Still less was there any essay of companionship or sympathy in the manner of Steptoe as he suddenly rapped on the table with his knuckles.

"Gentlemen," he said, with a certain deliberation of utterance, as if he enjoyed his own coarse directness, "I reckon you all have a sort of general idea what you were picked up for, or you wouldn't be here. But you may or may not know that for the present you are honest, hard-working miners,--the backbone of the State of Californy,--and that you have formed yourselves into a company called the 'Blue Jay,' and you've settled yourselves on the Bar below Heavy Tree Hill, on a deserted claim of the Marshall Brothers, not half a mile from where the big strike was made five years ago. That's what you ARE, gentlemen; that's what you'll continue TO BE until the job's finished; and," he added, with a sudden dominance that they all felt, "the man who forgets it will have to reckon with me. Now," he continued, resuming his former ironical manner, "now, what are the cold facts of the case? The Marshalls worked this claim ever since '49, and never got anything out of it; then they dropped off or died out, leaving only one brother, Tom Marshall, to work what was left of it. Well, a few days ago HE found indications of a big lead in the rock, and instead of rushin' out and yellin' like an honest man, and callin' in the boys to drink, he sneaks off to 'Frisco, and goes to the bank to get 'em to take a hand in it. Well, you know, when Jim Stacy takes a hand in anything, IT'S BOTH HANDS, and the bank wouldn't see it until he promised to guarantee possession of the whole abandoned claim,--'dips, spurs, and angles,'--and let them work the whole thing, which the d----d fool DID, and the bank agreed to send an expert down there to-morrow to report. But while he was away some one on our side, who was an expert also, got wind of it, and made an examination all by himself, and found it was a vein sure enough and a big thing, and some one else on our side found out, too, all that Marshall had promised the bank and what the bank had promised him. Now, gentlemen, when the bank sends down that expert to-morrow I expect that he will find YOU IN POSSESSION of every part of the deserted claim except the spot where Tom is still working."

"And what good is that to us?" asked one of the men contemptuously.

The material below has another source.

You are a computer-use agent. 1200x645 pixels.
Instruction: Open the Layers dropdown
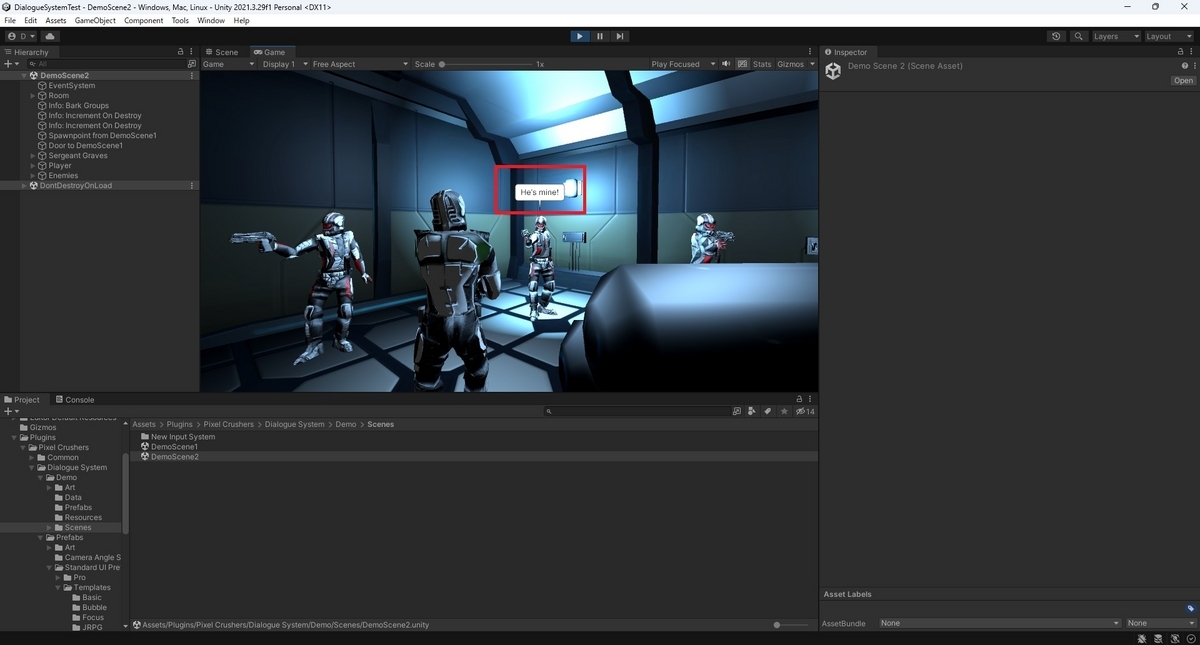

"Good?" repeated Steptoe harshly. "Well, if you're not as d----d a fool as Marshall, you'll see that if he has struck a lead or vein it's bound to run across OUR CLAIMS, and what's to keep us from sinking for it as long as Marshall hasn't worked the other claims for years nor pre-empted them for this lead?"

"What'll keep him from pre-empting now?"

"Our possession."

"But if he can prove that the brothers left their claims to him to keep, he'll just send the sheriff and his posse down upon us," persisted the first speaker.

"It will take him three months to do that by law, and the sheriff and his posse can't do it before as long as we're in peaceable possession of it. And by the time that expert and Marshall return they'll find us in peaceful possession, unless we're such blasted fools as to stay talking about it here!"

"But what's to prevent Marshall from getting a gang of his own to drive us off?"